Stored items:
_ _ _ _ _ _ _

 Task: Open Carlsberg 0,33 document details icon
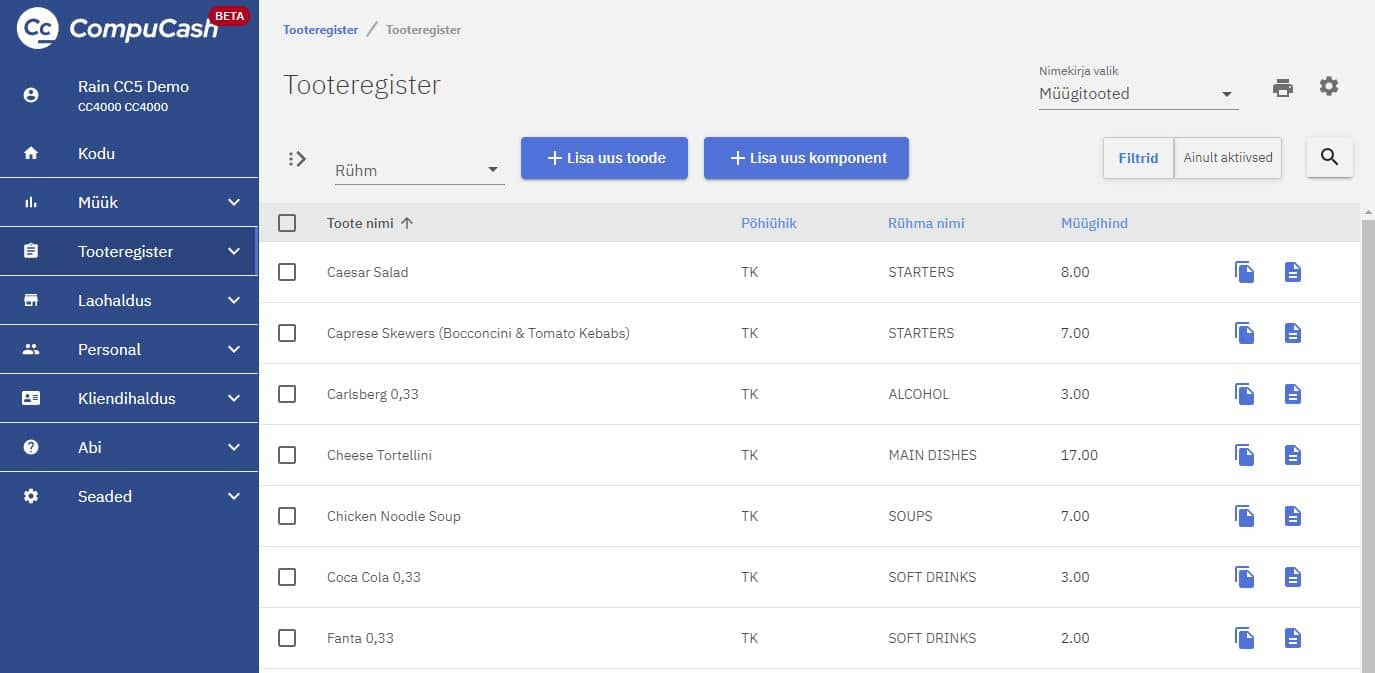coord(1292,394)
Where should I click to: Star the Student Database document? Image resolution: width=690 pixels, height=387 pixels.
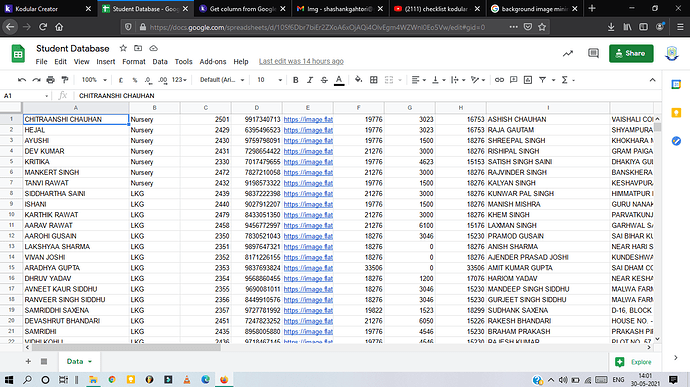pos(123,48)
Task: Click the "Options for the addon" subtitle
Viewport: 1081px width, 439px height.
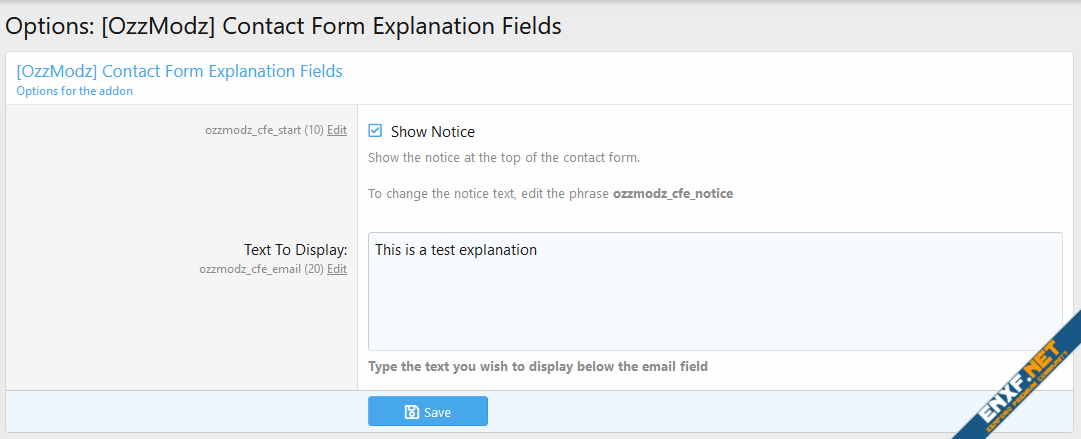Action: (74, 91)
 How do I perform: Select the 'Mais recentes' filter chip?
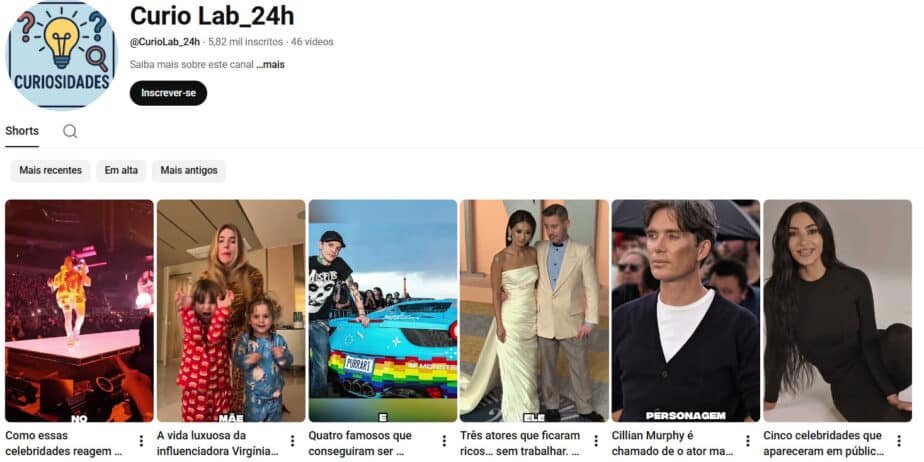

_ _ _ _ _ _ _

* _What to do_
With the images removed, give back every entry exactly as shown.

* _Output of the exercise_
 Task: Open Carlsberg 0,33 document details icon
coord(1292,394)
Where should I click to: Star the Student Database document? Image resolution: width=690 pixels, height=387 pixels.
pos(123,48)
Task: Click the "Options for the addon" subtitle
Viewport: 1081px width, 439px height.
Action: (74, 91)
 How do I perform: Select the 'Mais recentes' filter chip?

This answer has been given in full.